[What to do]
Retype only what runs from the line with "Task: Toggle fullscreen" through the end of the entries, exactly and in full, but omit any picture you find.
------ Given data
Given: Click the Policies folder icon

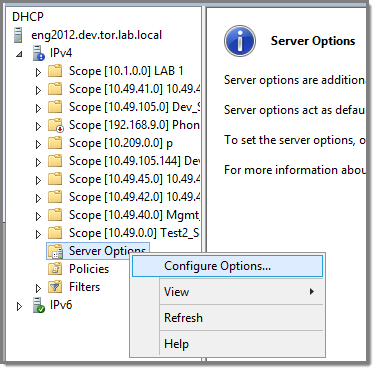Looking at the screenshot, I should point(55,269).
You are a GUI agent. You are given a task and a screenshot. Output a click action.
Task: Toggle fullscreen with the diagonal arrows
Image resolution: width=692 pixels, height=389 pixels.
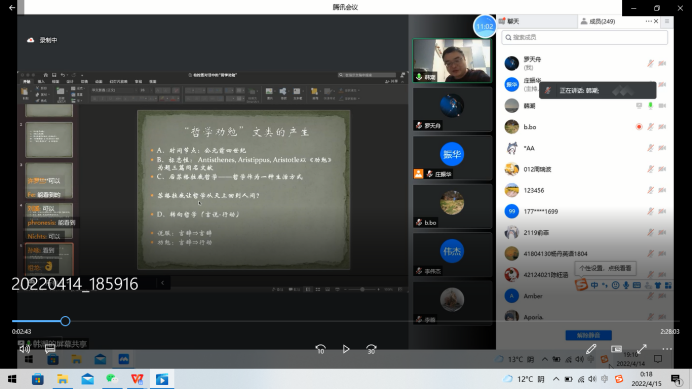(x=642, y=349)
------------
[Answer space]
Task: Toggle fullscreen with the diagonal arrows
Image resolution: width=692 pixels, height=389 pixels.
(x=642, y=349)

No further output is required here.